* [Short problem]:
Print the stretch of the passage below on the suspended Electoral Code provisions, from "This applies to" through "ordering its printing.", word for word.

* [Supplied text]:

The provision states that several provisions of the Electoral Code are not applied during a period of a state of epidemic threat or state of epidemic, when holding presidential elections.

 

This applies to the suspension of the provisions on:

  • mayors providing information in the form of an announcement about the numbers and boundaries of constituencies, headquarters of electoral commissions, polling stations adapted to the disabled and the ability to vote by post and by proxy;
  • issuing certificates confirming the right to vote;
  • the electoral commissioner giving information to voters by about the timing of the elections and the voting times, as well as on how to vote for the vote to be valid;
  • voting by post for the disabled, people in quarantine and people aged over 60;
  • voting by proxy;
  • the definition by the PKW of the template of the voting card and ordering its printing.

 

This provision also deprives the local authorities of some of their powers, because, according to the electoral code, it is the municipal halls that issue certificates confirming the right to vote (Article 32, para. 1 and 2).

* [Data segment]:
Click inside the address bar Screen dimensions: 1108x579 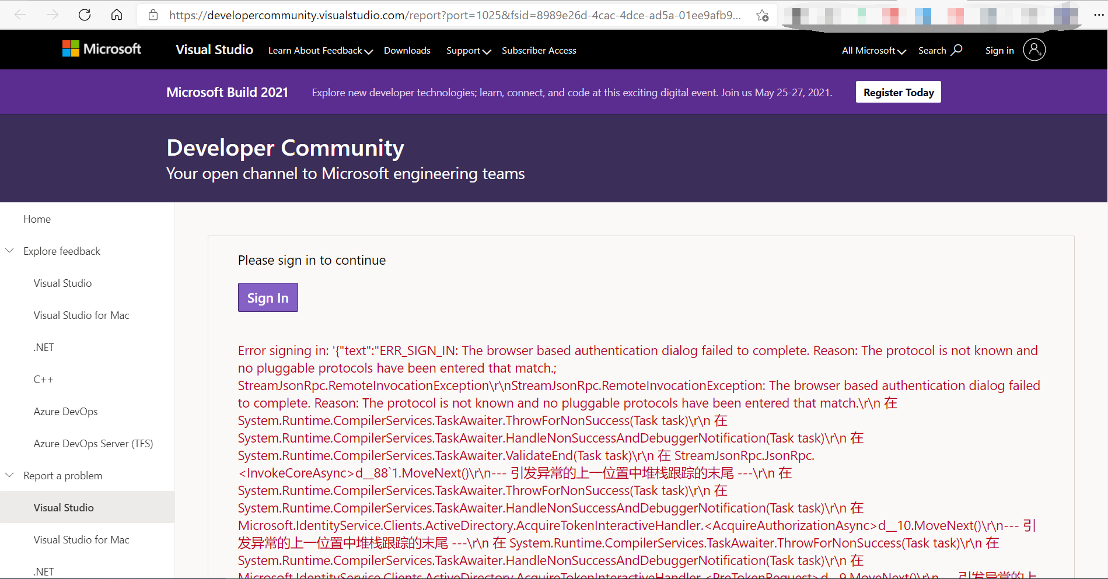(408, 15)
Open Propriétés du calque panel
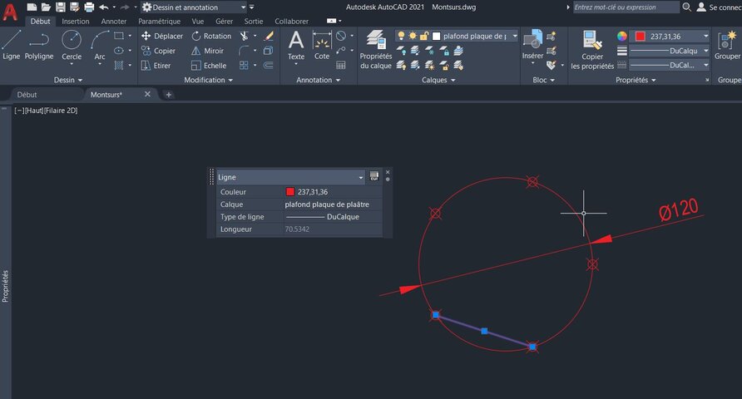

* [Output for this task]:
This applies to the suspension of the provisions on:

  • mayors providing information in the form of an announcement about the numbers and boundaries of constituencies, headquarters of electoral commissions, polling stations adapted to the disabled and the ability to vote by post and by proxy;
  • issuing certificates confirming the right to vote;
  • the electoral commissioner giving information to voters by about the timing of the elections and the voting times, as well as on how to vote for the vote to be valid;
  • voting by post for the disabled, people in quarantine and people aged over 60;
  • voting by proxy;
  • the definition by the PKW of the template of the voting card and ordering its printing.